• [TEXT TO READ]
start
One of the classic stories of how data out of context can lead to distorted conclusions comes from Harvard University professor Gary King, director of the Institute for Quantitative Social Science. A Big Data project was attempting to use Twitter feeds and other social media posts to predict the U.S. unemployment rate, by monitoring key words like “jobs,” “unemployment,” and “classifieds.”
Using an analytics technique called sentiment analysis, the group collected tweets and other social media posts that included these words to see if there were correlations between an increase or decrease in them and the monthly unemployment rate.
While monitoring them, the researchers noticed a huge spike in the number of tweets containing one of those key words. But, as King noted, they later discovered it had nothing to do with unemployment. “What they hadn’t noticed was Steve Jobs died,” he said.
In the telling, it’s a somewhat humorous story, outside of the tragedy of Jobs’ untimely passing. But the lesson is a deadly serious one for those looking to rely on the magic of Big Data to guide their decisions.
King said the mix-up over the dual meanings of “jobs” is, “just one of many similar anecdotes. Anyone working in this area has had similar experiences.”
“Lists of keywords, curated by human beings, work OK for the short run, but tend to fail catastrophically over the long run,” he said. “You can fix it up by adding exceptions, but there’s a lot of human labor involved.”
He said it is easy for anyone to create their own example just by entering a keyword into the Bing Social page.
“You’ll see some relevant things and some irrelevant. If you don’t change the query and watch over time, you will often find the conversation veering away in some way — sometimes a little, sometimes not at all for a while, and sometimes dramatically,” he said.
end
• [SUPPLIED INFORMATION]
start
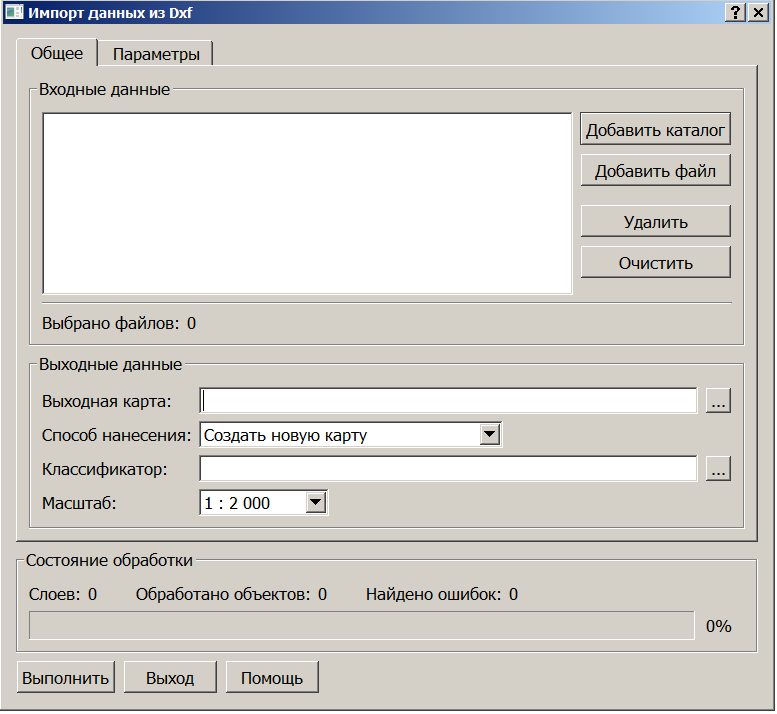
Task: Click the Выход button
Action: 170,677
end
• [TO BE DONE] From the text on predicting unemployment with social media, return the passage starting at "One of the classic" and ending at "monthly unemployment rate.", copied word for word.

• [SOLVED PROBLEM]
One of the classic stories of how data out of context can lead to distorted conclusions comes from Harvard University professor Gary King, director of the Institute for Quantitative Social Science. A Big Data project was attempting to use Twitter feeds and other social media posts to predict the U.S. unemployment rate, by monitoring key words like “jobs,” “unemployment,” and “classifieds.”
Using an analytics technique called sentiment analysis, the group collected tweets and other social media posts that included these words to see if there were correlations between an increase or decrease in them and the monthly unemployment rate.